Per il giudice, Irmgard Furchner fu «deliberatamente» complice dell'uccisione di oltre 10'505 detenuti del lager di Stutthof, a Danzica.
BERLINO - Quella giovane segretaria non poteva non sapere ciò che accadeva nel campo. E per il giudice, Irmgard Furchner fu «deliberatamente» complice dell'uccisione di oltre 10'505 detenuti del lager di Stutthof, a Danzica. La sentenza del processo all'ex stenografa del campo di concentramento nazista è arrivata oggi: una condanna a due anni di detenzione con la condizionale che colpisce un'anziana signora comparsa in aula tutta vestita di bianco dopo aver ostinatamente taciuto per 14 mesi.
La 97enne non ha mai riconosciuto di essere colpevole. Si è limitata ad affermare di essere «dispiaciuta dell'accaduto», prendendo la parola qualche settimana fa nell'aula giudiziaria del Tribunale tedesco di Itzehoe, dove oggi è arrivata la decisione sul suo caso. «E mi dispiace di essere stata all'epoca proprio a Stutthof. Di più non posso dire», ha concluso, lasciando tutti interdetti.

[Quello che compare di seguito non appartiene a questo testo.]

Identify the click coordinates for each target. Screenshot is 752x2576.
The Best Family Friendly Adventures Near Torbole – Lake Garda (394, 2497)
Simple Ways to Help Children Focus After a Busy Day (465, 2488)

L'atteggiamento dell'imputata - valutata comunque in base al codice del diritto minorile perché fra il giugno 1943 e l'aprile del 1945, quando prestò servizio al lager, aveva 18-19 anni - è stato evidente fin dalle prime battute del processo: alla prima udienza tentò una fuga in taxi all'alba dal centro per anziani in cui risiede, alle porte di Amburgo. Impresa finita con l'arresto nel giro di qualche ora, quando fu intercettata nella città anseatica dalla polizia, che le stava dando la caccia. Ai giudici aveva chiesto in una lettera la possibilità di non partecipare, per «risparmiarsi di essere messa alla gogna dell'umanità». Ma quel permesso, ovviamente, non le era stato accordato.

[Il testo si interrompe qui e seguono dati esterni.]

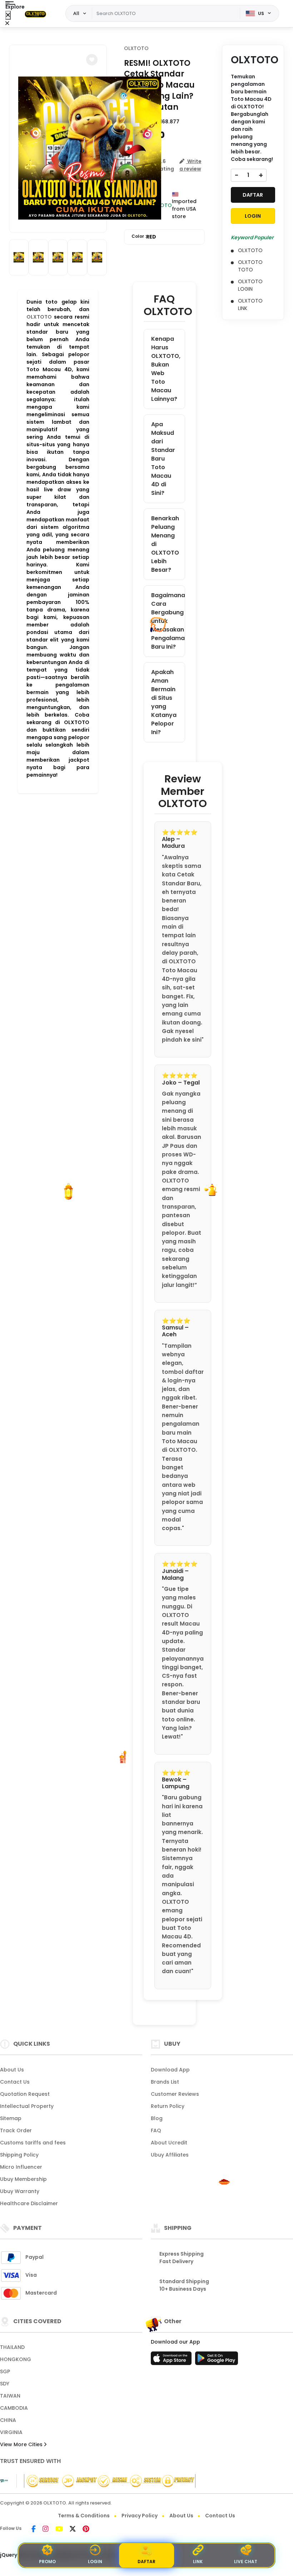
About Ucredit (169, 2142)
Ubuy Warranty (19, 2191)
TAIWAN (10, 2395)
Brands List (165, 2081)
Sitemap (10, 2118)
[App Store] (172, 2360)
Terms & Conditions (84, 2515)
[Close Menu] (8, 15)
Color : (143, 236)
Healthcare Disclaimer (29, 2203)
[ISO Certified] (105, 2480)
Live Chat (245, 2561)
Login (95, 2561)
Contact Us (15, 2081)
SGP (5, 2371)
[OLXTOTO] (35, 14)
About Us (12, 2069)
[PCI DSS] (4, 2480)
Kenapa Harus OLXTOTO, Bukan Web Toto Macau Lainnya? (165, 369)
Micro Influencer (21, 2167)
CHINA (8, 2420)
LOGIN (253, 216)
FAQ (156, 2130)
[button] (92, 59)
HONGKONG (15, 2359)
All (76, 13)
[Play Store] (216, 2360)
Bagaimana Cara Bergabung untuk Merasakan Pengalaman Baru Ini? (168, 621)
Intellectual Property (27, 2106)
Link (198, 2561)
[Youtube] (59, 2529)
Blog (157, 2118)
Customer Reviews (175, 2094)
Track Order (16, 2130)
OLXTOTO (39, 316)
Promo (47, 2561)
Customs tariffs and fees (33, 2142)
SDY (4, 2383)
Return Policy (167, 2106)
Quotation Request (25, 2094)
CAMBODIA (14, 2408)
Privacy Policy (139, 2515)
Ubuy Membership (23, 2179)
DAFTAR (253, 194)
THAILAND (12, 2347)
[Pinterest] (86, 2529)
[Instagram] (45, 2529)
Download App (170, 2069)
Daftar (146, 2561)
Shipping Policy (19, 2154)
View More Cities (22, 2444)
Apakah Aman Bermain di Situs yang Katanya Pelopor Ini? (164, 702)
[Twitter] (73, 2529)
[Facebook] (34, 2529)
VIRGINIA (11, 2432)
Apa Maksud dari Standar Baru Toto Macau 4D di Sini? (163, 458)
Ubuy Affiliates (170, 2154)
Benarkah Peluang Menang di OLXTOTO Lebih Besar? (165, 544)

La difesa dell'ex stenografa ha puntato sul fatto che la donna fosse addetta esclusivamente a mansioni d'ufficio e dunque non potesse neppure sapere cosa succedeva nel campo di concentramento. In realtà, secondo la giustizia, dal suo bureau la segretaria del comandante del lager Werner Hoppe contribuì al funzionamento di quella macchina dell'orrore. E lavorando al primo piano dell'edificio della dirigenza aveva la possibilità di vedere gran parte del campo: il lavoro forzato, le eliminazioni, la morte quotidiana dei prigionieri, «impossibile che non avesse notato nulla». Non solo. Non decise mai neppure di dimettersi, ha sottolineato il giudice Dominik Gross: «Stutthof aveva bisogno di aiutanti volenterosi». La Furchner «ha dato sostegno deliberatamente a che i prigionieri attraverso il gas, le condizioni ostili alla vita, i trasporti al campo di sterminio di Auschwitz-Birkenau e le cosiddette marce della morte» fossero uccisi in modo brutale. E la sua attività amministrativa era indispensabile al funzionamento del lager, l'aggiunta.
«Era scientemente e deliberatamente parte della mostruosa fabbrica della morte», ha scandito dal canto suo Onur Ozata, legale dei tre sopravvissuti dalla Lituania e da Israele che si sono costituiti parte civile al processo. La sentenza di oggi è importante proprio perché colpisce non un esecutore materiale degli omicidi efferati della Shoah ma una collaboratrice che assecondò gli eventi, restando nel sistema criminale messo su da Adolf Hitler. Sul giudizio si è espresso con soddisfazione il centro Simon Wiesenthal: «È il miglior risultato possibile, dal momento che la cornice di riferimento era il diritto minorile».